* _Supplied material_:
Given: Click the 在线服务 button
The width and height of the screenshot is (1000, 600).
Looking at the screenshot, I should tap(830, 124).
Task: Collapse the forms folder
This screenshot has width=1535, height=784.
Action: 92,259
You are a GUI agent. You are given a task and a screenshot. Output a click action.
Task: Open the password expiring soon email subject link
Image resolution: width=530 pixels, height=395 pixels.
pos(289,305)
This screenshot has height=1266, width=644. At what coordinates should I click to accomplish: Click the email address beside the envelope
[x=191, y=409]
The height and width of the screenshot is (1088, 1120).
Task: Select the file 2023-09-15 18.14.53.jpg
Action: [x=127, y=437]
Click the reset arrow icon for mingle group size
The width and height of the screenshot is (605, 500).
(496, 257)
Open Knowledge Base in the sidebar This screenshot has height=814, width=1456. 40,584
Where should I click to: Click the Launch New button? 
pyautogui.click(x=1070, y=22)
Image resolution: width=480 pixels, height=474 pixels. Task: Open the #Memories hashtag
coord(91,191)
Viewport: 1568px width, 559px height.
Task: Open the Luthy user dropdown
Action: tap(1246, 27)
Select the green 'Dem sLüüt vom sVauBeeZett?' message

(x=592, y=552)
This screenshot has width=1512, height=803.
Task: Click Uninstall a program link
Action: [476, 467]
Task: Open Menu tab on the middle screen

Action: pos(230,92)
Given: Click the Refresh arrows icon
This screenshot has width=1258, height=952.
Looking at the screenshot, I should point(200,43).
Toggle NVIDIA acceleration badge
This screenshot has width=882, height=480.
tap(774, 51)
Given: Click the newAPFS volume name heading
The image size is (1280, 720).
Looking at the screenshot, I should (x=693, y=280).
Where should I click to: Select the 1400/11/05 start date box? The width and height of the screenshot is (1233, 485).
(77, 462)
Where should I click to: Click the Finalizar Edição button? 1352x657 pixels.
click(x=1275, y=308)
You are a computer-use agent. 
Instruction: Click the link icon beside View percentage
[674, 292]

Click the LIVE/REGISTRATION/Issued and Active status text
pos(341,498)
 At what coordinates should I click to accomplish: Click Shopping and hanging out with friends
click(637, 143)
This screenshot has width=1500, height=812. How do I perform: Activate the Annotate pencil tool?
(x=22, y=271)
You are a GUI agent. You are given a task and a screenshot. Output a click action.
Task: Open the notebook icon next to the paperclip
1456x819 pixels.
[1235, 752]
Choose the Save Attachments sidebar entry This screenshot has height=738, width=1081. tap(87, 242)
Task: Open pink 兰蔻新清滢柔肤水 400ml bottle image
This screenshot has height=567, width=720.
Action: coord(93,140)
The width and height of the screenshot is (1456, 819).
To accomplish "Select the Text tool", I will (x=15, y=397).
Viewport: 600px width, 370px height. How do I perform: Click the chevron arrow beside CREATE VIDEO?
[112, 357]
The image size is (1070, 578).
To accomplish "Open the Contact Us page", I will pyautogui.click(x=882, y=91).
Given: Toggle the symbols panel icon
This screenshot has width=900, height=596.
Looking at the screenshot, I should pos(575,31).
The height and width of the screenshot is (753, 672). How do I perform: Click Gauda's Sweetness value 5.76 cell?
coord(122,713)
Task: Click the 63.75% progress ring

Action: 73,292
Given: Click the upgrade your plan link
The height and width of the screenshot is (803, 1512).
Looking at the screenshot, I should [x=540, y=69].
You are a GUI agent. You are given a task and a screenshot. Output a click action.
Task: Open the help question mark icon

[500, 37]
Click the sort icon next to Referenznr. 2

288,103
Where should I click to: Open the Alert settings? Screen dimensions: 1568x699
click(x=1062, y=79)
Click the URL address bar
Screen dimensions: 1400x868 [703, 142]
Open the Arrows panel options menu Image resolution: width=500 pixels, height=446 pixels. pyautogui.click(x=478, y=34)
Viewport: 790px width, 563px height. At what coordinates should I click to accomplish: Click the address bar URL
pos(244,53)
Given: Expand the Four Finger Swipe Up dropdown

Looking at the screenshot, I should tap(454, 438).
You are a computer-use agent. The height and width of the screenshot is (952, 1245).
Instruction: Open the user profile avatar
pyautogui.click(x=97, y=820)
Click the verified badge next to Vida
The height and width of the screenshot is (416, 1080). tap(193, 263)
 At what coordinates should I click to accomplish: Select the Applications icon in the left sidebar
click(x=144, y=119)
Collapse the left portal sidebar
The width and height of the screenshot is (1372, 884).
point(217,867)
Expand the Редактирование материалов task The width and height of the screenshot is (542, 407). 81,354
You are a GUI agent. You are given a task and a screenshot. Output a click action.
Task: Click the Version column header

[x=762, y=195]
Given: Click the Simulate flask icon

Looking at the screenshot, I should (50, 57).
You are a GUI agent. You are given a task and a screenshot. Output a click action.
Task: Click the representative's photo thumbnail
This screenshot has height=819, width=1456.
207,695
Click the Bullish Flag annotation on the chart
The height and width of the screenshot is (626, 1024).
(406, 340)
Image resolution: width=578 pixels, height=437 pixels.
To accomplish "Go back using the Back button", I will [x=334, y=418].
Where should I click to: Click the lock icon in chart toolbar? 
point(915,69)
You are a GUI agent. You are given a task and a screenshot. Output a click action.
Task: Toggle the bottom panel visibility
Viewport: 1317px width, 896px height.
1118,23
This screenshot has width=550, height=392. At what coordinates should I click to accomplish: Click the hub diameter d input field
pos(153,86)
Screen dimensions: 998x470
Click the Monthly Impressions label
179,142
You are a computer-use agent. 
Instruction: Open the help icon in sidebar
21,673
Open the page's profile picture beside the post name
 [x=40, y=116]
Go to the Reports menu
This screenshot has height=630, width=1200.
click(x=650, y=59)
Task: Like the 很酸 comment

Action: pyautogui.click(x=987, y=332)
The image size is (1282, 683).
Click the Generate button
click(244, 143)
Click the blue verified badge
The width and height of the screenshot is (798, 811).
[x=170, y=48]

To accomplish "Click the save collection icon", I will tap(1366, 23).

* _Objective_:
Transcribe the records above verbatim, starting with the line containing "Click the URL address bar" and going on through the line containing "point(217,867)".

* _Completed exercise_:
Click the URL address bar
Screen dimensions: 1400x868 [703, 142]
Open the Arrows panel options menu Image resolution: width=500 pixels, height=446 pixels. pyautogui.click(x=478, y=34)
Viewport: 790px width, 563px height. At what coordinates should I click to accomplish: Click the address bar URL
pos(244,53)
Given: Expand the Four Finger Swipe Up dropdown

Looking at the screenshot, I should tap(454, 438).
You are a computer-use agent. The height and width of the screenshot is (952, 1245).
Instruction: Open the user profile avatar
pyautogui.click(x=97, y=820)
Click the verified badge next to Vida
The height and width of the screenshot is (416, 1080). tap(193, 263)
 At what coordinates should I click to accomplish: Select the Applications icon in the left sidebar
click(x=144, y=119)
Collapse the left portal sidebar
The width and height of the screenshot is (1372, 884).
point(217,867)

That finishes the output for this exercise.